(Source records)
— BEGIN —

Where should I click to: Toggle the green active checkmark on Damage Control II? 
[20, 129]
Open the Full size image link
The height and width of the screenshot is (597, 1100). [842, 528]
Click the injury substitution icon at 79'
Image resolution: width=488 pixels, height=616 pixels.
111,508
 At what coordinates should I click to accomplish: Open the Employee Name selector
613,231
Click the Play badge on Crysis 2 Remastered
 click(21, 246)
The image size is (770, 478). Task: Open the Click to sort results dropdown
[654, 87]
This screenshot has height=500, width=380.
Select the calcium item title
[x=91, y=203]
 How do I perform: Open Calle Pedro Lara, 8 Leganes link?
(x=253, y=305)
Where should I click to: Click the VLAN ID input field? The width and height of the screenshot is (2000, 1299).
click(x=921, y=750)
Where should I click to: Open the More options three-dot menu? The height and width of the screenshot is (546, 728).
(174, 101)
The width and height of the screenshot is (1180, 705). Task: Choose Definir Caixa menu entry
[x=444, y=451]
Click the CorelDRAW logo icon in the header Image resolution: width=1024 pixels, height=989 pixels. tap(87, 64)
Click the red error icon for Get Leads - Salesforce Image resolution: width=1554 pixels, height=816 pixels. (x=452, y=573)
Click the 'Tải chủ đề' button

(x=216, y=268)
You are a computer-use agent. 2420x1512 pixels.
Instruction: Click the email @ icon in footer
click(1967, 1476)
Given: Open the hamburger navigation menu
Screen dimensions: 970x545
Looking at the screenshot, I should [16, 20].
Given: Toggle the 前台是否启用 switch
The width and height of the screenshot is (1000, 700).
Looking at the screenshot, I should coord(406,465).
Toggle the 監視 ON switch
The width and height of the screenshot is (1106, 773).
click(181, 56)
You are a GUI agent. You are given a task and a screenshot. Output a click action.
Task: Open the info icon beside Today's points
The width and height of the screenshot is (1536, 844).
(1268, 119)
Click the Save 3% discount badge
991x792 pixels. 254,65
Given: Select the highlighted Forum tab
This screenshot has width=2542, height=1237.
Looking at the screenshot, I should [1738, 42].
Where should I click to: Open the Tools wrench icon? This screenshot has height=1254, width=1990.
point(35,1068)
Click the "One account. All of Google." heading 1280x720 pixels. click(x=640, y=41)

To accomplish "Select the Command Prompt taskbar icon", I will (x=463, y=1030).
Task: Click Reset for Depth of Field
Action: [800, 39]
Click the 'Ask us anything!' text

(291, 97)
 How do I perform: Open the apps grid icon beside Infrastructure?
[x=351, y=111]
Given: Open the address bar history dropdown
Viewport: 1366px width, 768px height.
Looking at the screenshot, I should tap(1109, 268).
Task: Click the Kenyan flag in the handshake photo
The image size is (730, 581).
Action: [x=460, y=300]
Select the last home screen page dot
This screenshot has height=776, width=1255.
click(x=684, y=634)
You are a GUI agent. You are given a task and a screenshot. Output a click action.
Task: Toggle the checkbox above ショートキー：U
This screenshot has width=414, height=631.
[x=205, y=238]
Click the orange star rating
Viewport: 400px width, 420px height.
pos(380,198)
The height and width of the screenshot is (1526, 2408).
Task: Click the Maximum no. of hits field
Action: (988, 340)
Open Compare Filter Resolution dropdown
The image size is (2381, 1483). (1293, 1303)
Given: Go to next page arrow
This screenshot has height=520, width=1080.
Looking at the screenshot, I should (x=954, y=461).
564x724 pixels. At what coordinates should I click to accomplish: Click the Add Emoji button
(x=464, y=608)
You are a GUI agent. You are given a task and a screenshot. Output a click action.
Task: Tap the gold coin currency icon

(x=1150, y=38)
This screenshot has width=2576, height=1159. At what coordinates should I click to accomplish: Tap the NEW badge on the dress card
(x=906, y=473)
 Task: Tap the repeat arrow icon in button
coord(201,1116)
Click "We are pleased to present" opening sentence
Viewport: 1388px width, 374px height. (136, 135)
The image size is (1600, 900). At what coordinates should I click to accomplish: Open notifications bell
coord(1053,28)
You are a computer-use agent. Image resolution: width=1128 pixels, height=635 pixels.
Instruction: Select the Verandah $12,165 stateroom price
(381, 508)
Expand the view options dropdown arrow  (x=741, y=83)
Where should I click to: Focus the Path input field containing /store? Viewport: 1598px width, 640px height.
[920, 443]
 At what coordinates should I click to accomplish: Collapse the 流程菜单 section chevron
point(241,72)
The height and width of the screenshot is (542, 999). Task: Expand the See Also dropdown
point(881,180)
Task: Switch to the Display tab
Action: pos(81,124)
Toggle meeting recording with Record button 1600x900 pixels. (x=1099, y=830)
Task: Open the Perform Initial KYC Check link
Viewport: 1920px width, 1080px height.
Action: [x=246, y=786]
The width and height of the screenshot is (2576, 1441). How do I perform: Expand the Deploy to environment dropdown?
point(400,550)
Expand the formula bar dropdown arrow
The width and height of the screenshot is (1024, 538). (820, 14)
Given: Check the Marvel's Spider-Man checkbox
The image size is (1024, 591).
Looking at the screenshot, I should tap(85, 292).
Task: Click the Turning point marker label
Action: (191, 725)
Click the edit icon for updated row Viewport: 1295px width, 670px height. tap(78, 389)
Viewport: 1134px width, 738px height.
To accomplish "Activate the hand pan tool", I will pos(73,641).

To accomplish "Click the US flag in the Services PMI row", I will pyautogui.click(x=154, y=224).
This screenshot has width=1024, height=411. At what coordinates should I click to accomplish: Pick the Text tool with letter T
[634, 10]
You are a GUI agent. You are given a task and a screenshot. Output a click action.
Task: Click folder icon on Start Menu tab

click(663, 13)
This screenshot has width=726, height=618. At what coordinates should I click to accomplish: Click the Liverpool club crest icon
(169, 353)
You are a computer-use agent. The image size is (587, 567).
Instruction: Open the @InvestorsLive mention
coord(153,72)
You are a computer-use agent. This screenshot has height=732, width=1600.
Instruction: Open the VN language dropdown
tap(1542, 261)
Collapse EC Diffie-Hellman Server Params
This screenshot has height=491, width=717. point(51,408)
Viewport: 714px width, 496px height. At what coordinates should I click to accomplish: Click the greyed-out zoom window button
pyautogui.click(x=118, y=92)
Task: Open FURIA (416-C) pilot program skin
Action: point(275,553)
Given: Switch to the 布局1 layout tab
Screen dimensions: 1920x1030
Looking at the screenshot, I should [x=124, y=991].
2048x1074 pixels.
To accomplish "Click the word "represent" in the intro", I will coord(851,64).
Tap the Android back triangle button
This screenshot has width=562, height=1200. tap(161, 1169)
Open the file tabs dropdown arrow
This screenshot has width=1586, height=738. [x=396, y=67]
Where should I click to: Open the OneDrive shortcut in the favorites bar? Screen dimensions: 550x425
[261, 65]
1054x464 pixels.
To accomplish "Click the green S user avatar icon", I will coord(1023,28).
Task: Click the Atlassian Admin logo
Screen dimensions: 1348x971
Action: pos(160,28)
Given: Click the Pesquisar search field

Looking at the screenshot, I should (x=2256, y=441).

— END —

Gather every line in the records above that contains the word "beside" and copy each one in full.

● **THE RESULT**:
Task: Open the info icon beside Today's points
 How do I perform: Open the apps grid icon beside Infrastructure?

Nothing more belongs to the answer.